━━━ Data records

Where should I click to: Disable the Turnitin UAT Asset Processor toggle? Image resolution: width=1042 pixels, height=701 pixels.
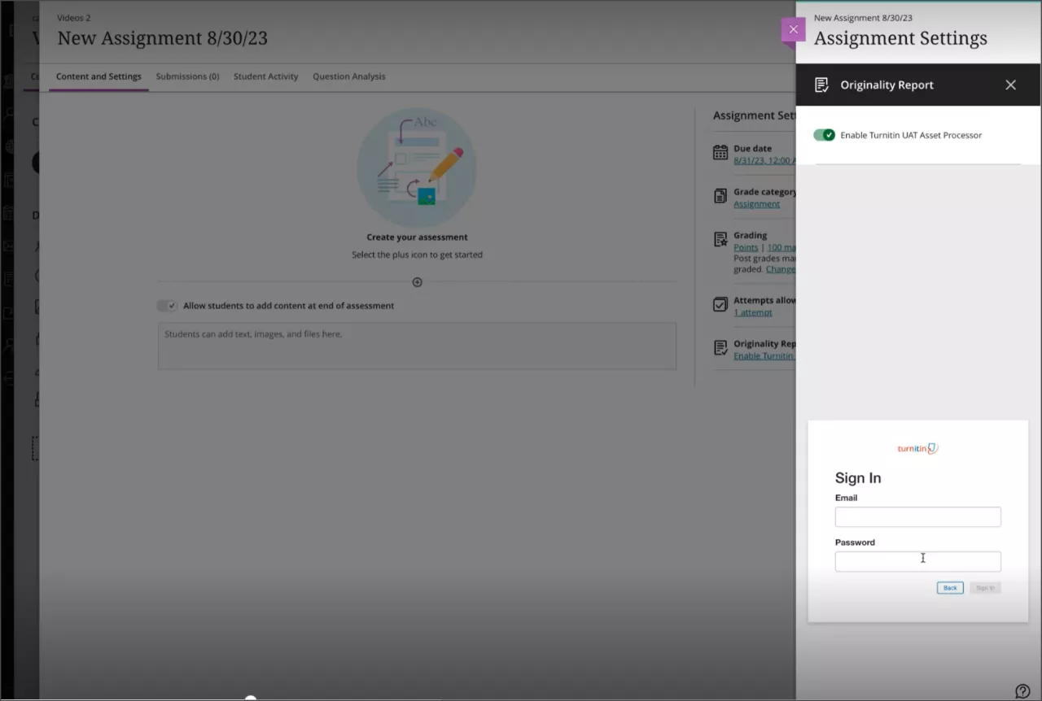tap(825, 135)

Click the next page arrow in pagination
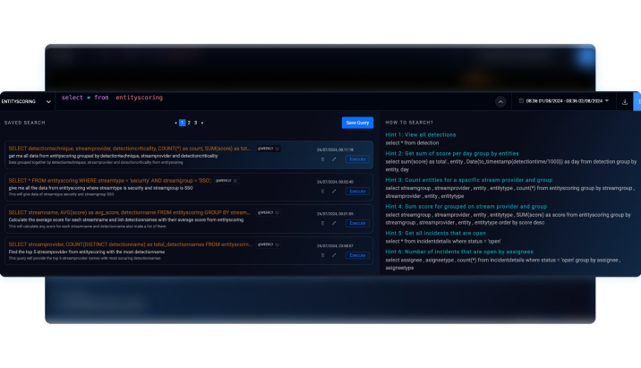(203, 123)
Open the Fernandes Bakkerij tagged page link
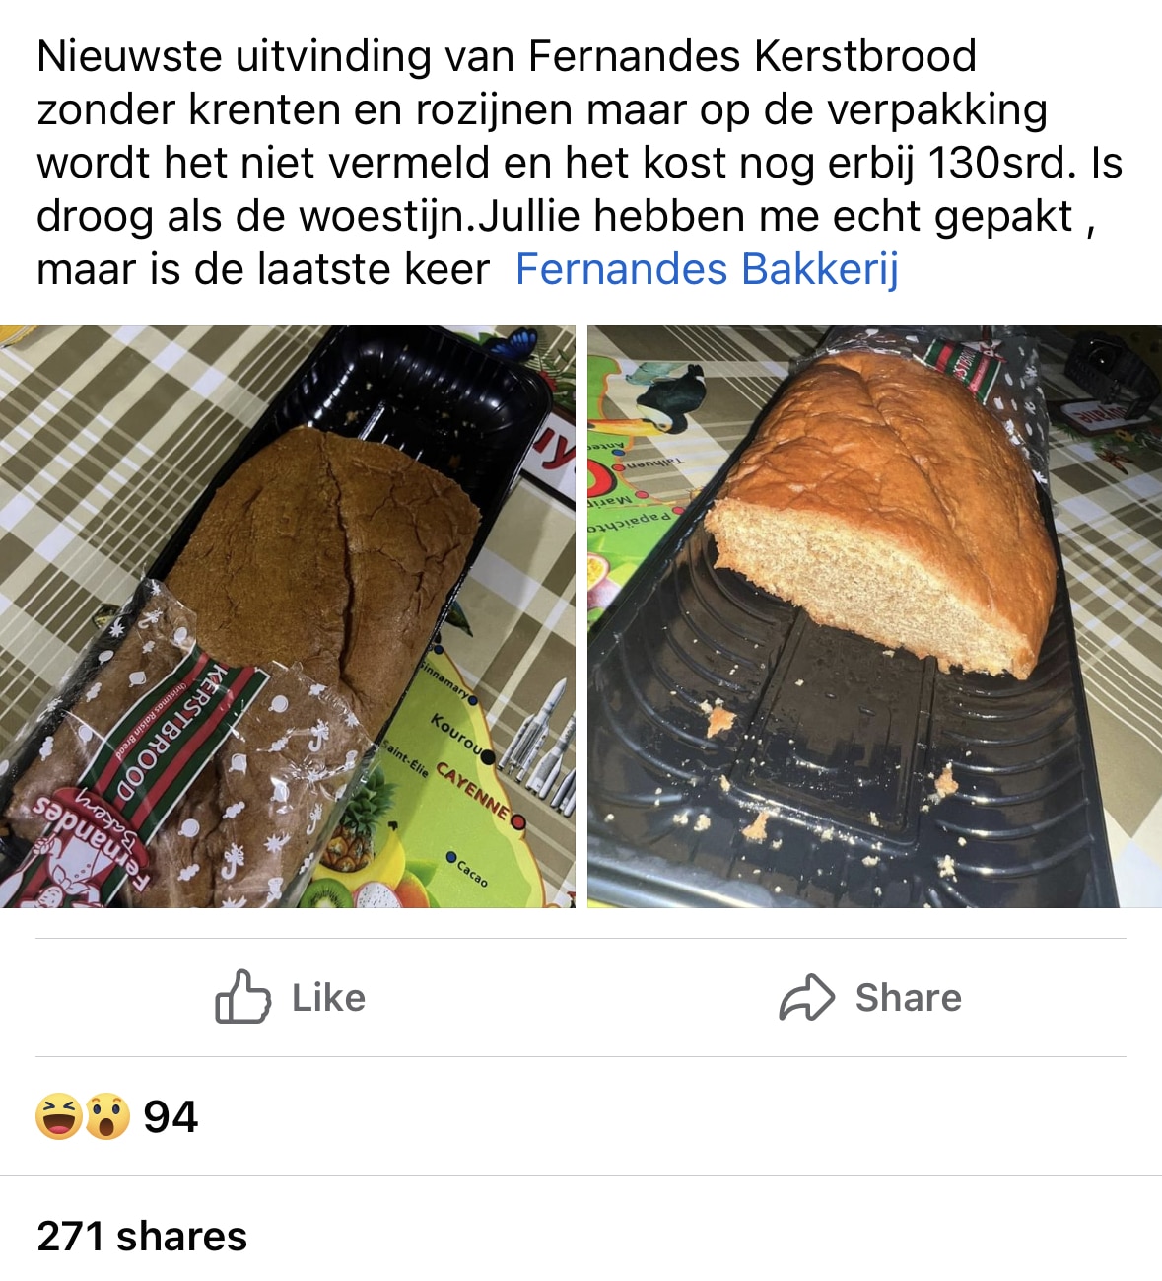1162x1281 pixels. [707, 269]
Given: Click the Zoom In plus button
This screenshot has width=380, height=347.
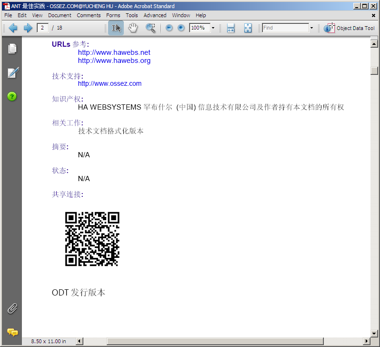Looking at the screenshot, I should point(181,28).
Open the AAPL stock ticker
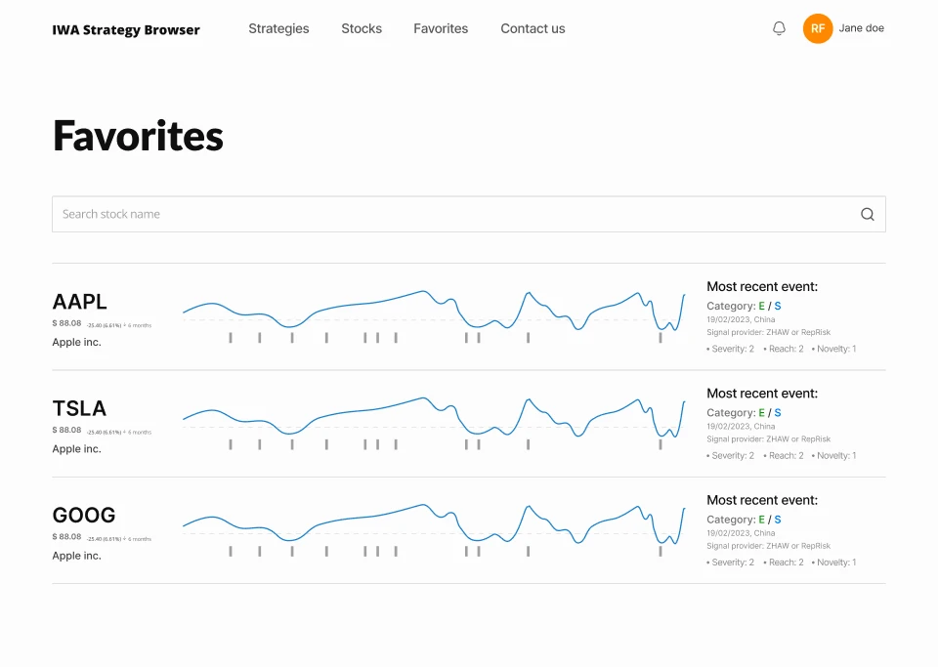 (80, 301)
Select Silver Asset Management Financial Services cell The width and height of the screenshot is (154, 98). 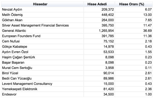(x=42, y=25)
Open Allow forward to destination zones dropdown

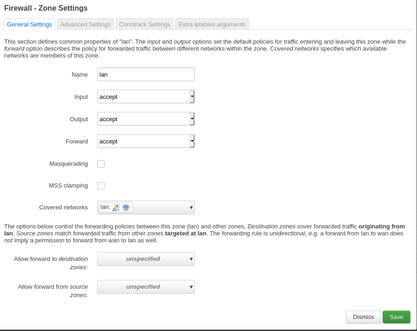pyautogui.click(x=146, y=259)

━━━━━━

--- Work task ---
The lines from the one containing "Open Allow forward" through the end of the data above are to be copied exactly, both ends included, and pictures are to be omitted.

--- Answer below ---
Open Allow forward to destination zones dropdown

pyautogui.click(x=146, y=259)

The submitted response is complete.